Uma morte acontecida, como ocorreu, não pode ser a razão do pedido de demissão da ministra. Existe uma cadeia de responsabilidades e os responsáveis deveriam de ser responsabilizados, não é a ministra.
Há outras razões profundas a montante e a jusante, há razões que se cruzam dentro e fora do Governo, há razões transversais.
Marta Temido deve esclarecer tudo para salvaguarda do SNS e dos portugueses, contribuir para que se possam corrigir os erros que permanecerão ad eternum se nada for dito.
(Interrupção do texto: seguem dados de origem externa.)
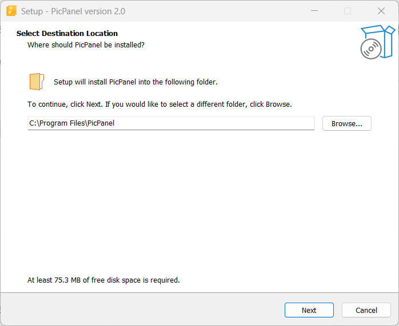Click the Browse... button

coord(346,123)
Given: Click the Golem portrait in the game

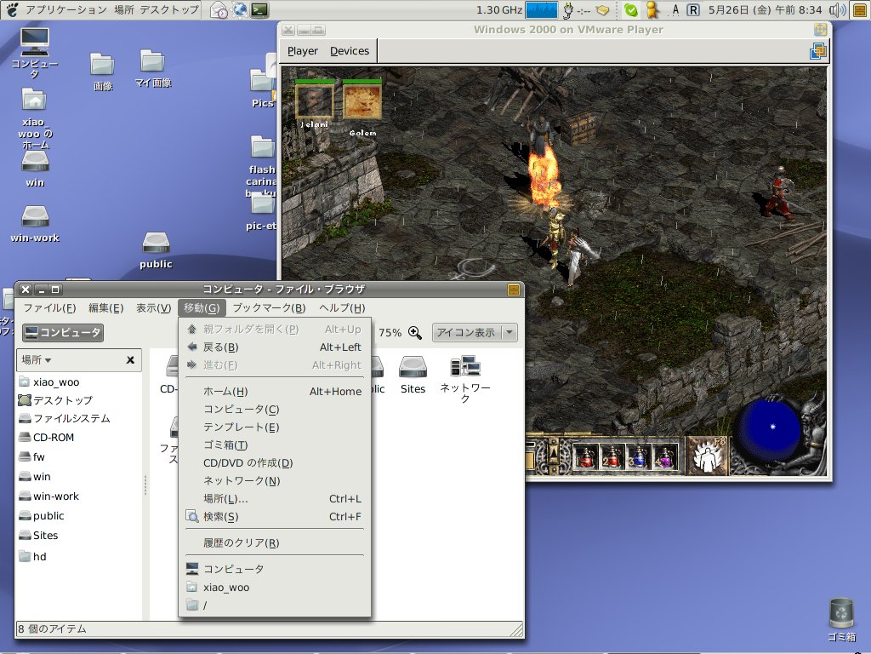Looking at the screenshot, I should [362, 101].
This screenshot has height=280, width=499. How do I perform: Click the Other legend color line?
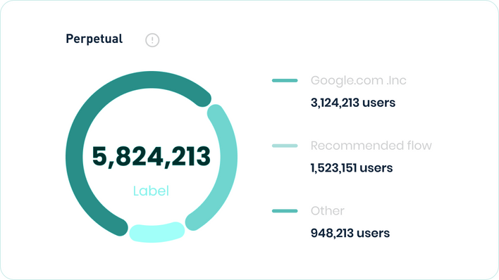(x=285, y=211)
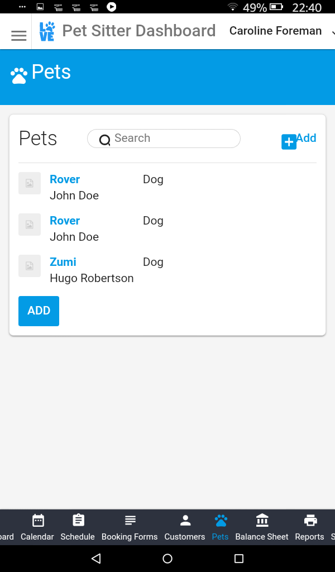Tap the paw icon for Pets tab

click(x=220, y=521)
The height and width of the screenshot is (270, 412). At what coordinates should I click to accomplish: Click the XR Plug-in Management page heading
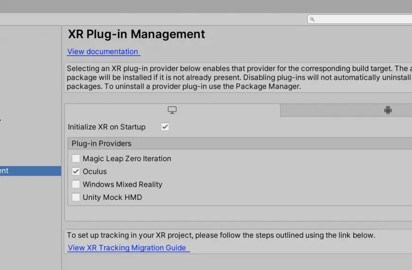point(136,34)
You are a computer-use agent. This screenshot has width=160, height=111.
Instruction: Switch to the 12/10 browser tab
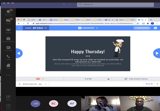click(131, 20)
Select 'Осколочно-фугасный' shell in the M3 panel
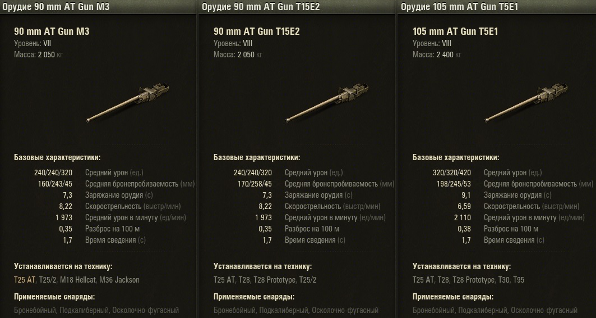This screenshot has height=318, width=596. [145, 310]
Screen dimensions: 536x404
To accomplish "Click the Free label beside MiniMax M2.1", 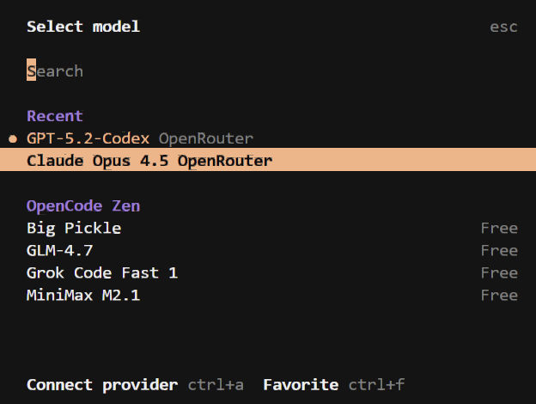I will [499, 295].
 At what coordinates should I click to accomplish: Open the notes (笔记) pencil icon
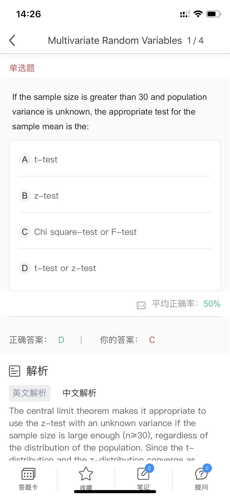pos(143,474)
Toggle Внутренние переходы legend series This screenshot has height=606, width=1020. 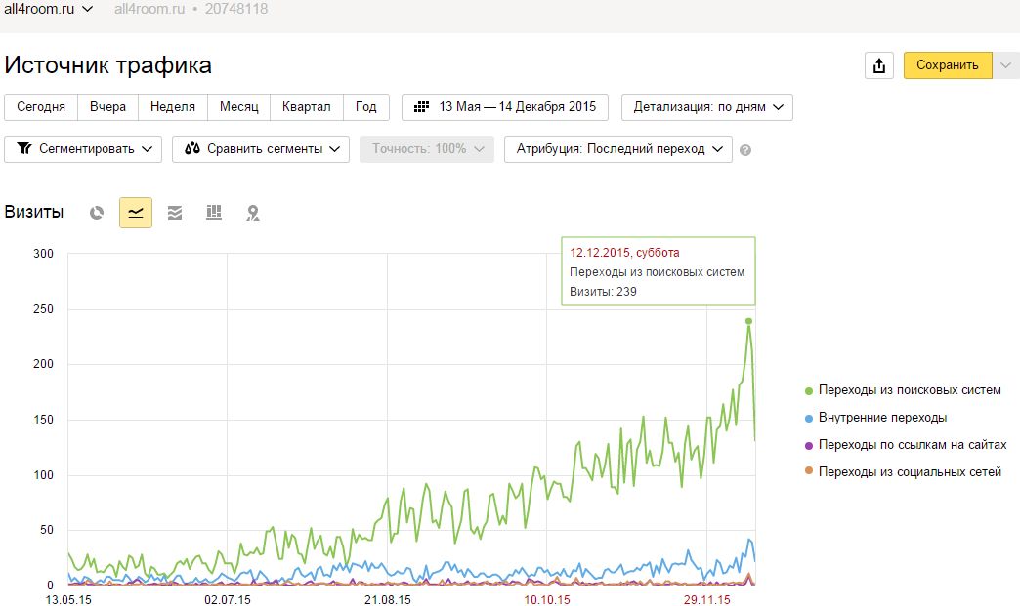coord(881,418)
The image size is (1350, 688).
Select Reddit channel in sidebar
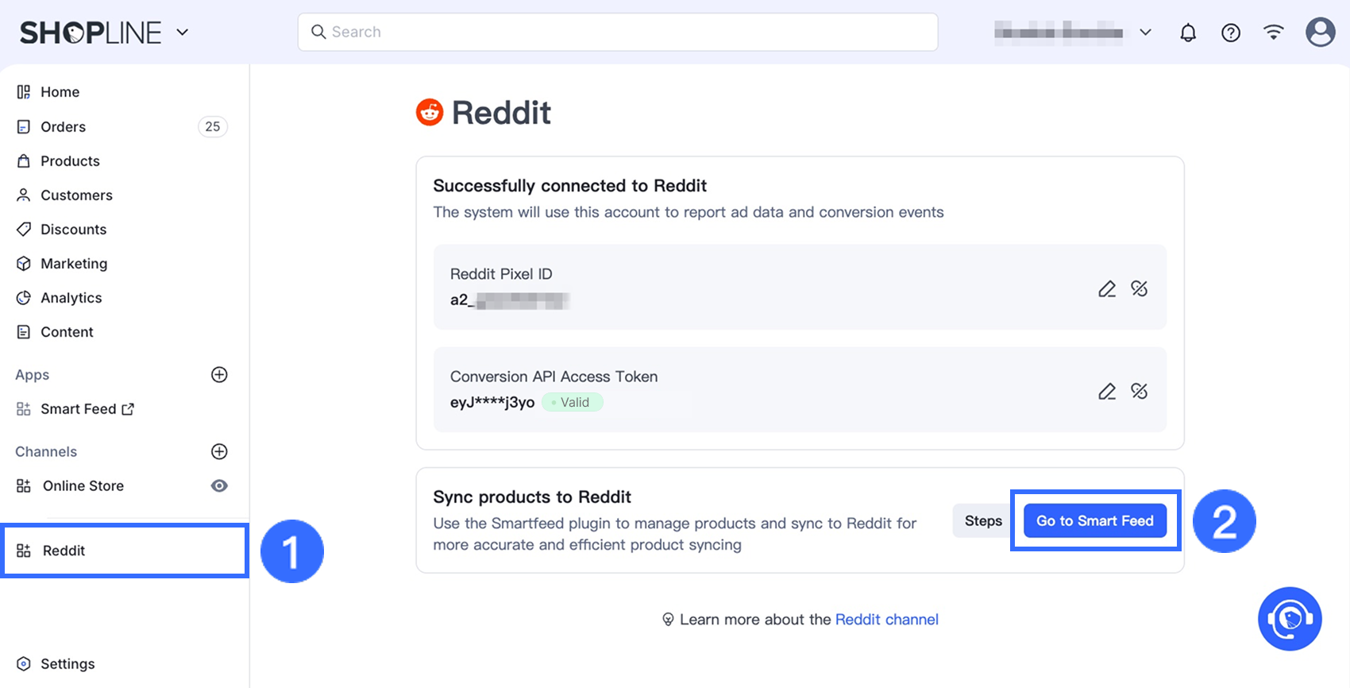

A verdade impõe-se, o primeiro ministro e o PS não podem meter a cabeça na areia, para não verem e não falarem a verdade, pois só esta interessa para resolver intrincados problemas da governação .
Há muitos anos já que o bastonário da Ordem dos Médicos é o rosto da oposição PSD no setor da saúde.
As Ordens profissionais fazem tanta falta como uma viola num funeral
Fazem tanta falta como um necrófilo.
É verdade, é tudo o que dizem, mas a verdade é que elas se infiltram em todos os serviços do SNS e injetam veneno na população para mais facilmente poderem derrubar ministros da tutela. Ordens e Sindicatos profissionais da saúde só engordam num país que não tem coragem de os por na ordem.